--- Material provided Enclosed Below ---

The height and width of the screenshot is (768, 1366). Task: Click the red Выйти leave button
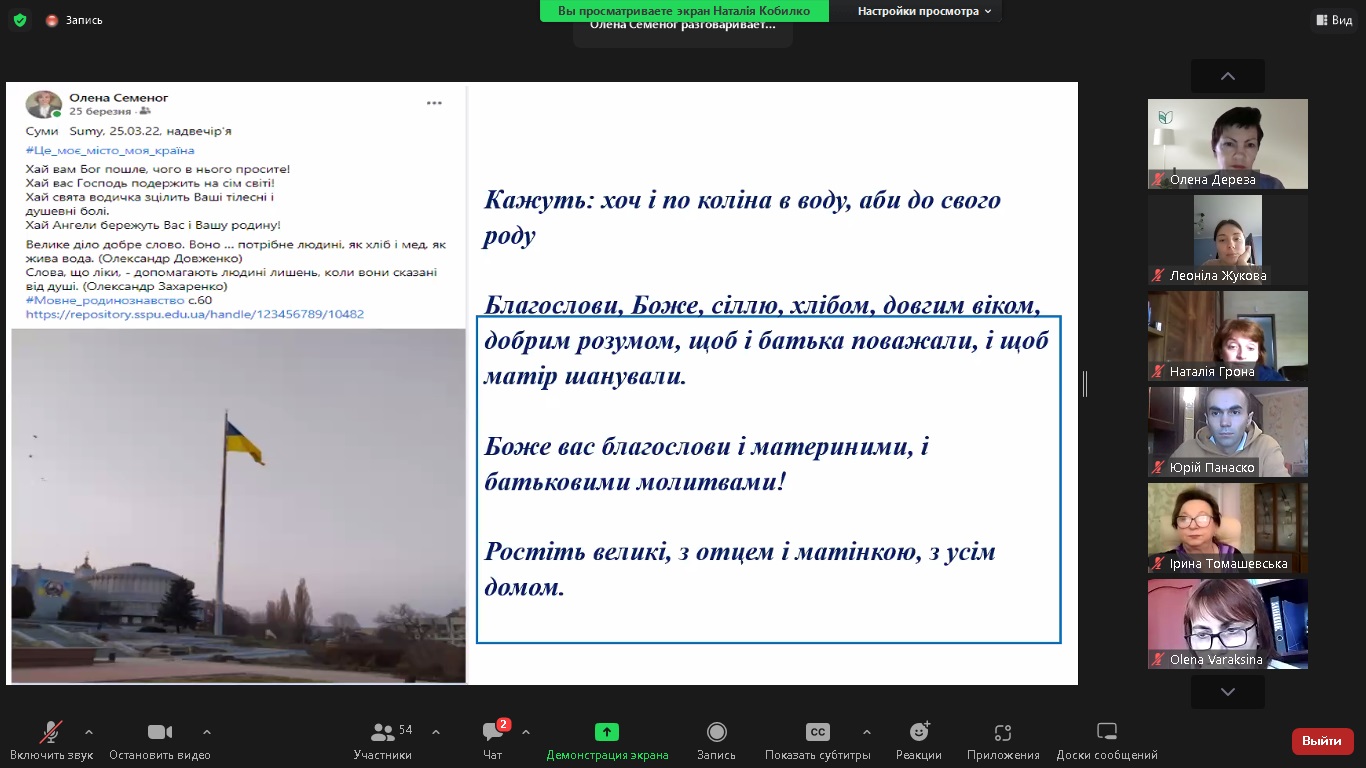coord(1322,741)
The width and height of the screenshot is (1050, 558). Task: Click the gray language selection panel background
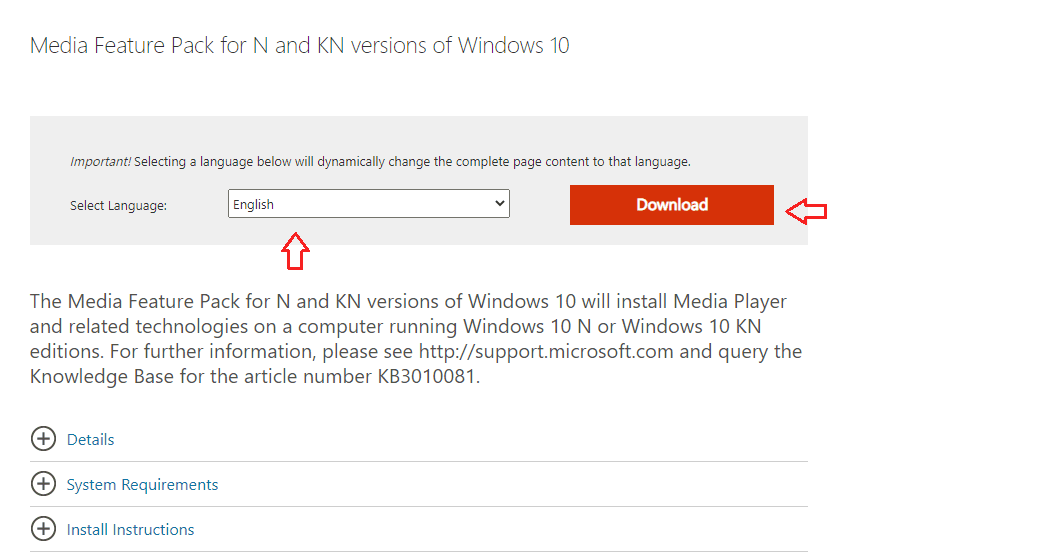419,134
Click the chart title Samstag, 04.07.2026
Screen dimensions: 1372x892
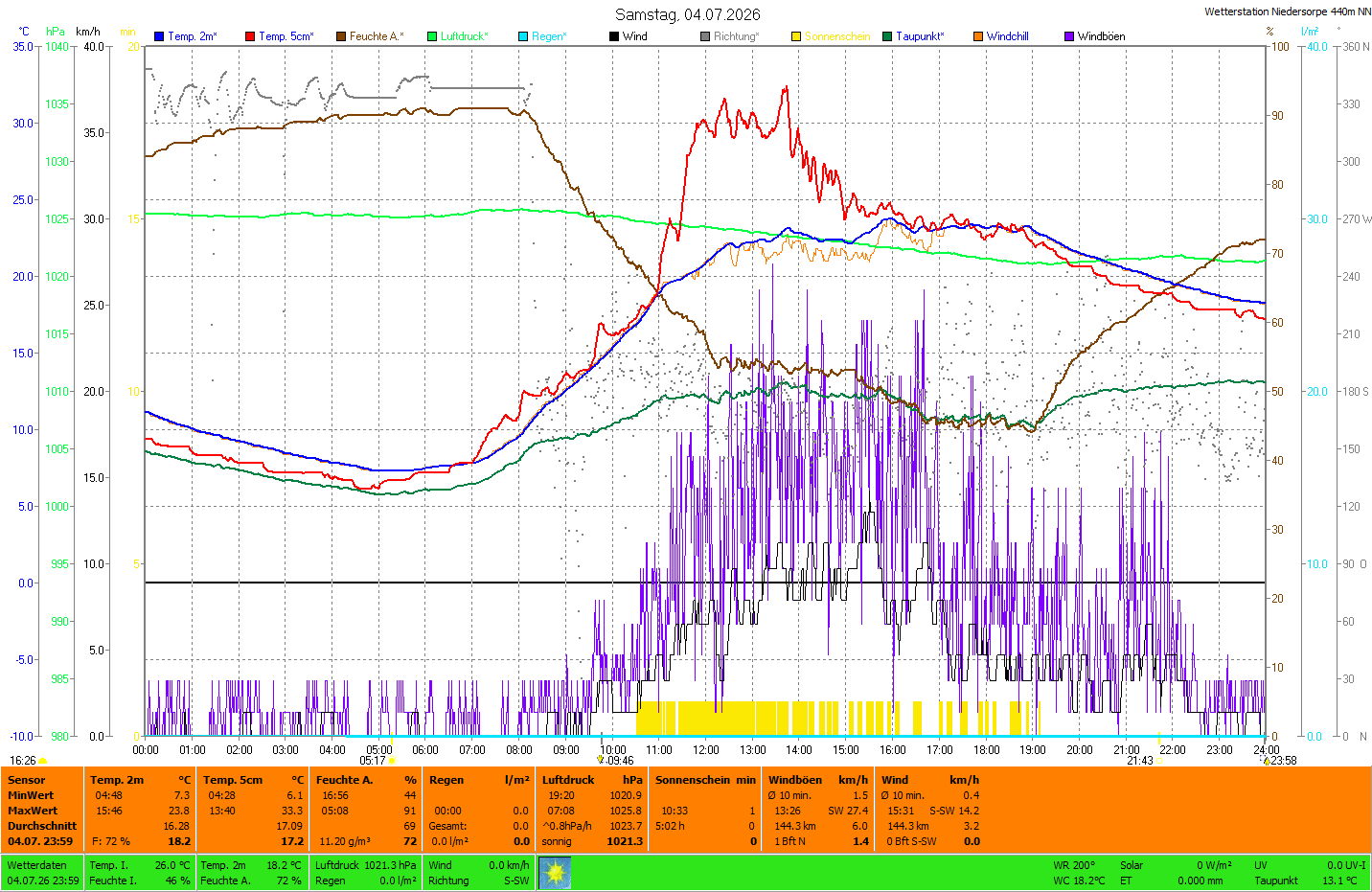point(688,14)
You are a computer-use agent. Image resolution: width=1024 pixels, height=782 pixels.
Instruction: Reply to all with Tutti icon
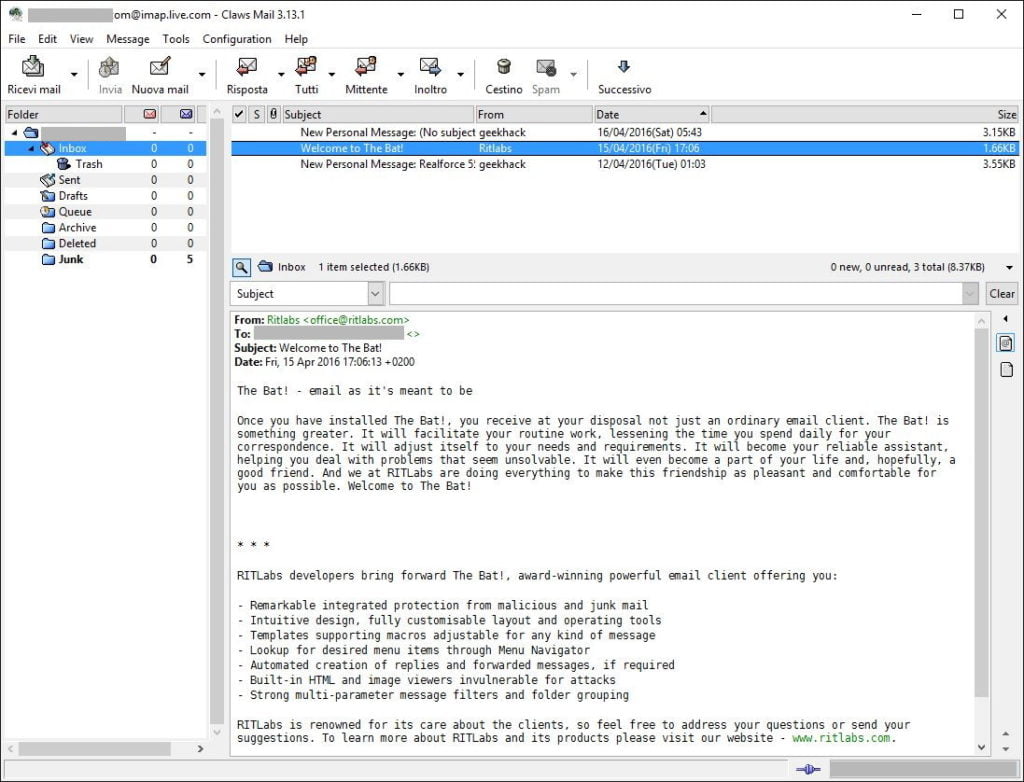point(306,68)
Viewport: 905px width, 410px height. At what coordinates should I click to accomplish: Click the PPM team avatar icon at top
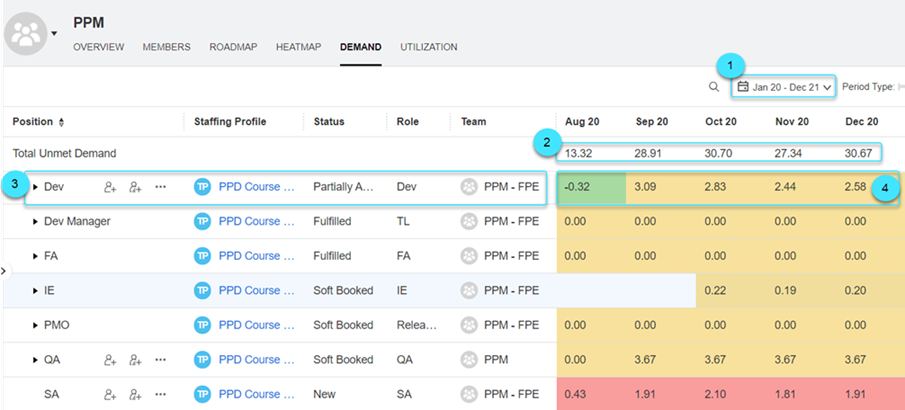26,32
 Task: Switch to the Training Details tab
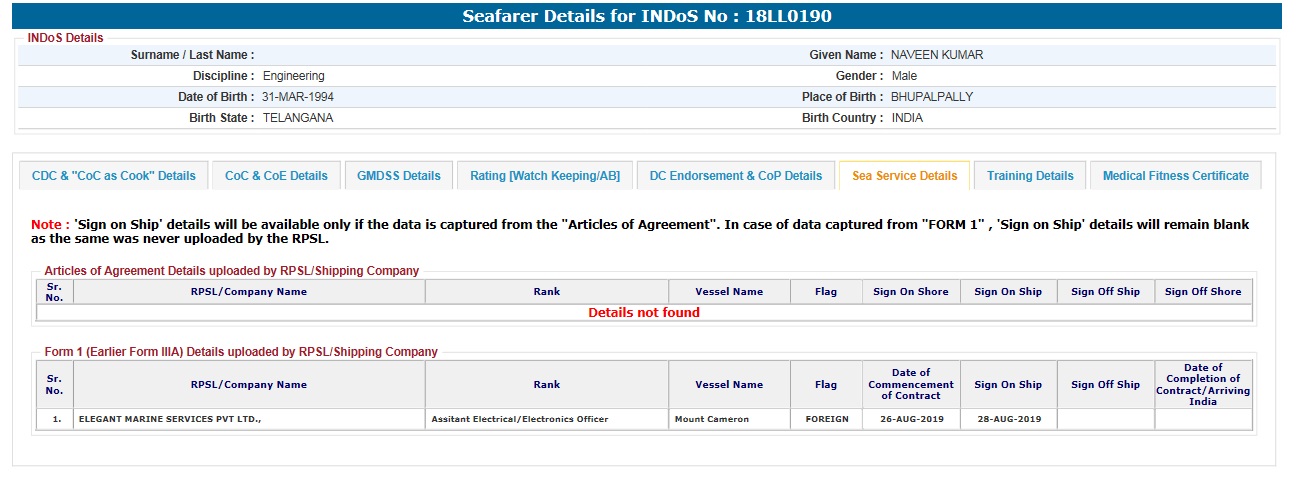(x=1030, y=176)
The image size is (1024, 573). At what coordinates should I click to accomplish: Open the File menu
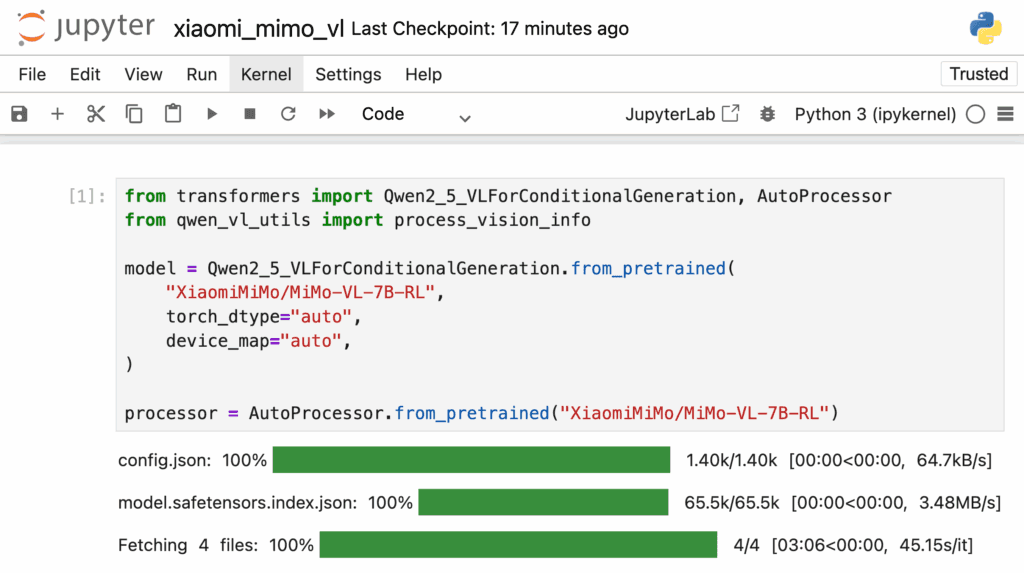(x=32, y=74)
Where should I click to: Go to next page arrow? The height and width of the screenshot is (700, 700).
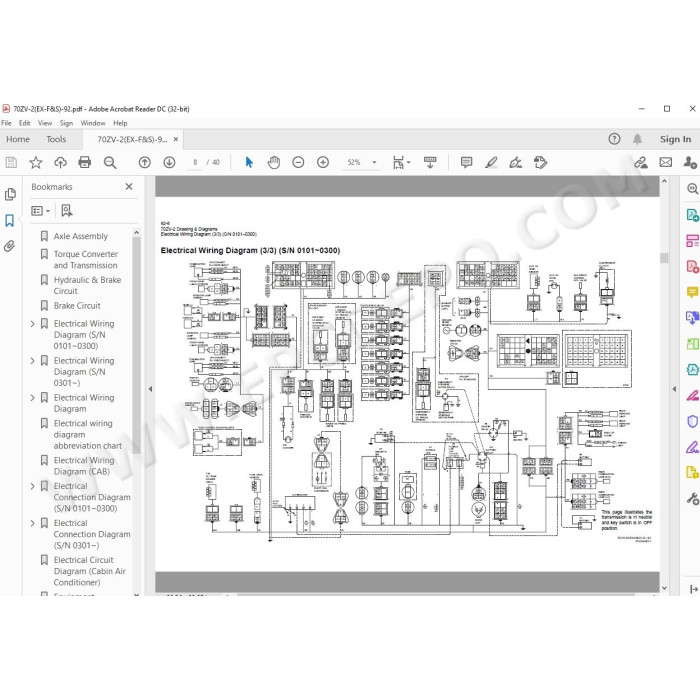click(x=169, y=162)
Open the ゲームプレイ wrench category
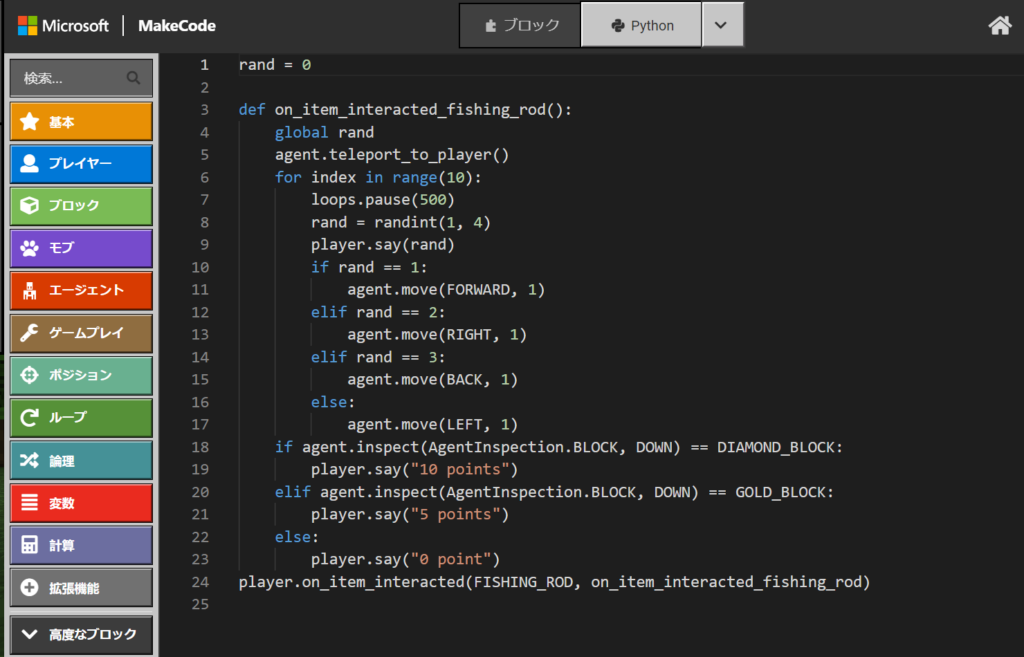 81,333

--- End of Enclosed Material provided ---

▶ [Aim of the exercise]
Each entry, word for word, belongs in your answer; each picture does not.

▶ [Reply to the exercise]
The height and width of the screenshot is (768, 1366). Task: Click the red Выйти leave button
coord(1322,741)
The width and height of the screenshot is (1050, 558). Task: Click the gray language selection panel background
419,134
Click the chart title Samstag, 04.07.2026
Screen dimensions: 1372x892
point(688,14)
You are a computer-use agent. Image resolution: width=1024 pixels, height=782 pixels.
Instruction: Reply to all with Tutti icon
point(306,68)
Viewport: 905px width, 410px height. At what coordinates should I click to accomplish: Click the PPM team avatar icon at top
26,32
 Task: Switch to the Training Details tab
(x=1030, y=176)
The image size is (1024, 573). At what coordinates should I click to accomplish: Open the File menu
(x=32, y=74)
Where should I click to: Go to next page arrow? The height and width of the screenshot is (700, 700).
click(x=169, y=162)
Open the ゲームプレイ wrench category
 81,333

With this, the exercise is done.